■ WHAT YOU WILL DO ■
1) Output the stretch of the Pinocchio review from "In the end, only" through "Love and death.", copied word for word.
2) Write the next part of the review of del Toro's Pinocchio, picking up after its final sentence.

With del Toro’s established appreciation for carnivals, I’d expect him to go hog wild on the Pleasure Island part. To my surprise he has no Pleasure Island (or Toyland, as it’s apparently called in the book). Del Toro’s substitution is Very Serious but I think pretty brilliant – Pinocchio gets sent to a military training camp. Instead of kids being lured in by the freedom to misbehave, they’re being forced to follow commands, and instead of being turned into donkeys to work in salt mines they’re being turned into cannon fodder for a fascist dictator. Same shit, different assholes.
The character called Lampwick in the Disney version retains the original name, Candlewick. Here he’s the Podesta’s son, and he’s voiced by Finn Wolfhard (IT). He takes after his dad and bullies Pinocchio at first, but eventually they become friends and Pinocchio teaches him not to be such spazzatura.
We do get the traditional climax of rescuing Geppetto from the belly of a whale (I guess it’s a giant dogfish), combined with the famous nose-growing-from-lying idea. So the structure we’re familiar with is still there, just reinvented at every other stage.
Looking strictly at the character design, I think Henry Selick’s WENDELL & WILD is a more appealing 2022 stop motion Netflix release. Del Toro based the look on an edition of the book illustrated by Gus Grimley, and I really don’t like those drawings. (I feel like an asshole writing that, but I figure Grimley shouldn’t give a fuck what I think after Guillermo del Toro liked it so much he made a movie out of it!) I’m glad they released concept art in that style years ago, because it made me less anxious for the movie to come out.
In the end, only enormously nosed and haired Lord Volpe (who looks and moves like one of the more annoying Jim Carrey characters) bugs me. Overall it’s a gorgeous movie to look at, as sophisticated in its craft (including the cinematography of Frank Passingham [CHICKEN RUN, KUBO AND THE TWO STRINGS]) as the best modern stop motion productions, if not as stylized, being based in something closer to a natural world. It still has beautiful sights to show you. Look at these buildings:
The type of location that would be great if it was real, but becomes astounding when you know somebody sculpted and painted its every detail just for that shot. And I shouldn’t play down how wonderful the more fantastical elements are, especially the blue characters. Look at this guy!
And this gal!
Those are my two favorite characters. The heart and the reaper. Love and death.

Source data

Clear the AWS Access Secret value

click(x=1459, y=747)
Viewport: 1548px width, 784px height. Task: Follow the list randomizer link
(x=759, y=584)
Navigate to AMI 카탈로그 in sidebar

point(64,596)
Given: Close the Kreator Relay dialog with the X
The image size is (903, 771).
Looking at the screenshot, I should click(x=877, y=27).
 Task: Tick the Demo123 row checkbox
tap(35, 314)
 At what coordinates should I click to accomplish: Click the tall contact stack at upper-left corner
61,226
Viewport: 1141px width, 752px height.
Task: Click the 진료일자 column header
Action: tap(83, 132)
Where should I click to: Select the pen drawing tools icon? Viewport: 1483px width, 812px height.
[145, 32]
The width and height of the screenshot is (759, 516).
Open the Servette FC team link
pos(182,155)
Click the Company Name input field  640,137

■ ANSWERS BELOW ■
1)
In the end, only enormously nosed and haired Lord Volpe (who looks and moves like one of the more annoying Jim Carrey characters) bugs me. Overall it’s a gorgeous movie to look at, as sophisticated in its craft (including the cinematography of Frank Passingham [CHICKEN RUN, KUBO AND THE TWO STRINGS]) as the best modern stop motion productions, if not as stylized, being based in something closer to a natural world. It still has beautiful sights to show you. Look at these buildings:
The type of location that would be great if it was real, but becomes astounding when you know somebody sculpted and painted its every detail just for that shot. And I shouldn’t play down how wonderful the more fantastical elements are, especially the blue characters. Look at this guy!
And this gal!
Those are my two favorite characters. The heart and the reaper. Love and death.

2)
And this PINOCCHIO’s greatest feature (very much in contrast to the aforementioned Selick movie) is its script, which is credited as story by del Toro and his long time collaborator Matthew Robbins (director of THE LEGEND OF BILLIE JEAN and BINGO), and script by del Toro and Patrick McHale, an Adventure Time staff writer who created the great 2014 animated mini-series Over the Garden Wall. (I finally caught up with that one this year, and I highly recommend it. Very cute and funny but also kinda creepy, with a very good autumn atmosphere.)
Their adaptation reworks and retells this classic story in a way that seems timeless and traditional, yet completely fresh and del Toro. It is clearly very personal – not so much “I’d like to do a cartoon!” as “I have something I want to say in this medium.” Like THE DEVIL’S BACKBONE and PAN’S LABYRINTH it contrasts the innocence of childhood and fairy tales against the terrors of war and death, but I think this one is actually made to work for kids and adults both. They’ll get different things out of it, but that’s what movies are best at.
(warning to parents: Liam O’Donnell said on Action For Everyone that it made his kids cry, and not in a good way)
I’m thankful that I have this compulsion to write about movies, because the process helps some of the stuff that breezes past me while viewing sink in. While watching it, I found the epilogue (in which, MAJOR SPOILER MAJOR SPOILER MAJOR SPOILER, Pinocchio outlives and mourns Geppetto, Sebastian and even god damn Spazzatura – that’s the one that got me) profoundly moving. Del Toro lost his father several years ago and his mother right before the premiere (and the movie is dedicated to them), and I recognize that feeling of being forced to wrestle with mortality, grief and acceptance. But maybe the sudden UP-montage-level heaviness coming at the very end of the movie threw me off, because it felt like it kind of came out of nowhere.
As I write about it I realize the obvious – that this whole story is about Geppetto being so unable to handle the loss that humanity threw at him that nature itself reached out and created Pinocchio to soothe him. So Pinocchio’s later years represents progress. When it’s his turn to lose everyone that’s important to him he doesn’t become an angry drunk. He learns to keep their memories with him (represented by literally keeping Sebastian’s body in his heart!), appreciate the time he had with them, and continue for however much time he’s been allotted. It’s all you can do, really.
I know we’re not supposed to speak of Robert Zemeckis’s CG remake of PINOCCHIO from earlier this year, but I’m a critic who plays by my own rules, so I’m doing it. I think it’s interesting that Zemeckis and del Toro both added something that’s not from the book or the 1940 Disney masterpiece – that Pinocchio is sort of Geppetto’s replacement for a dead son. In a way that’s closer to A.I.: ARTIFICIAL INTELLIGENCE, Spielberg and Kubrick’s riff on PINOCCHIO. In the Zemeckis version it’s possible to interpret him as a reincarnation, but Geppetto recognizes him as an individual (and at the end as a “real boy” whether or not his wood magically turns to flesh). Del Toro’s conclusion is similar, but even better. Geppetto apologizes for “trying to make you someone you were not” and tells him “Don’t be Carlo. Or anyone else. Be exactly who you are.” The possibility of literally becoming “a real boy” is not a concern in this telling, and the change is so natural I didn’t even think about it.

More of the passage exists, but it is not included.